What Maths Tutoring Looks Like
Each session lasts around an hour. The tutor works through concepts with your child, sets practice problems, and reviews previous work. There's no one-size-fits-all script — sessions are shaped by what the student actually needs that week. For students preparing for GCSEs, we use practice papers from Edexcel to build familiarity with the format. For younger students, we focus on number confidence, mental arithmetic, and problem-solving strategies. Progress is shared with parents so you can see improvement building week by week.
Building Number Confidence
Strong maths skills start early. For primary-age children in Burgess Hill, our teaching team focus on number bonds, times tables, fractions, and the reasoning skills tested in Key Stage 2 SATs. A child who arrives at secondary school without these foundations will find it increasingly difficult to keep up. Our approach for younger students balances structured practice with engaging activities, building confidence without pressure.

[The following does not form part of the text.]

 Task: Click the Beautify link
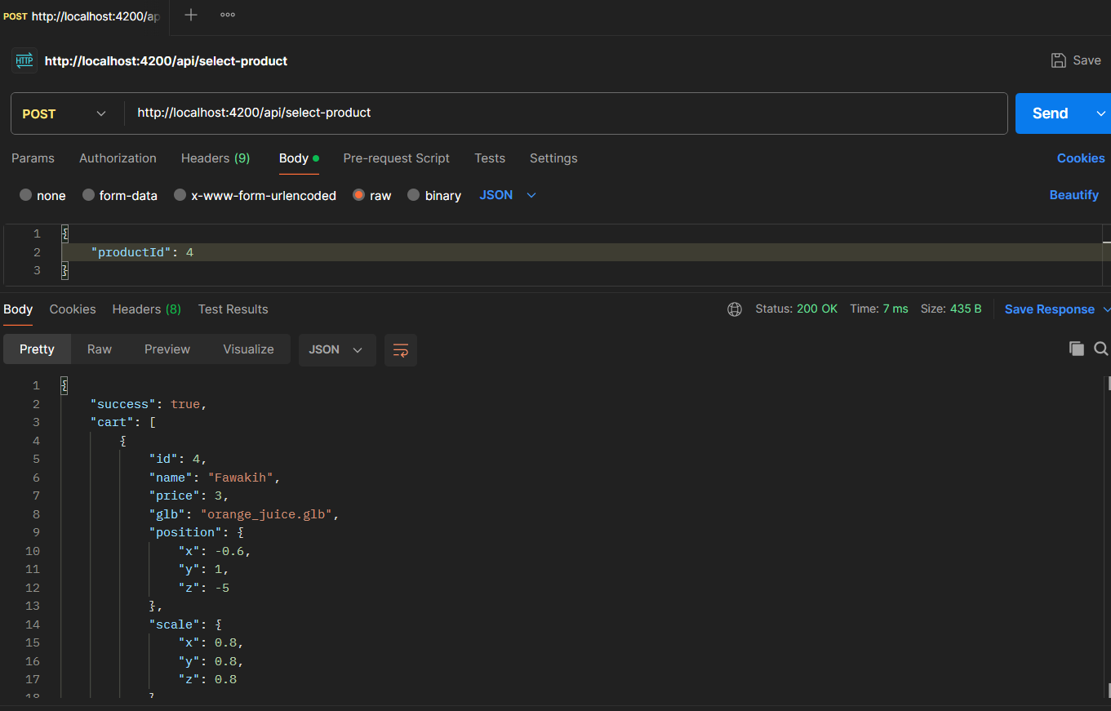tap(1073, 195)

Aligned With Local Schools
Schools in Burgess Hill typically use Edexcel or AQA for their maths specifications. Our teaching team know both, and they'll match their teaching to whichever syllabus your child follows. This means practice questions, practice papers, and revision materials are all relevant to the exact exam your child will sit — not generic content from a different board. At Burgess Hill Academy, we're familiar with how topics are sequenced and where students most commonly need extra support.
Learning to Learn
The aim of tutoring is not dependence — it is independence. Working with Burgess Hill learners always includes helping them develop effective study habits: how to plan a revision timetable, how to use active recall instead of passive re-reading, how to break large tasks into manageable steps. These meta-skills are as valuable as the subject knowledge itself, and they serve pupils long after tutoring ends.
Flexible Arrangements
Scheduling needs to work for the whole family. In Burgess Hill, we offer morning, afternoon, evening, and weekend availability to fit around school, sport, and family commitments. Whether the preference is a fixed weekly slot or a more adaptable arrangement, we accommodate it. During busier periods — mock exam season, for instance — many families increase frequency before scaling back again.
Grade Improvement
Most students who work with a tutor weekly for a term see a noticeable improvement — typically one to two grades at GCSEs level. We track progress through regular topic tests and past-paper scores. But it's not just about grades: students also develop better problem-solving habits, stronger mental arithmetic, and the confidence to tackle questions they'd previously skip. For parents in Burgess Hill, that shift from "I can't do maths" to "I worked it out" is often the most valuable outcome.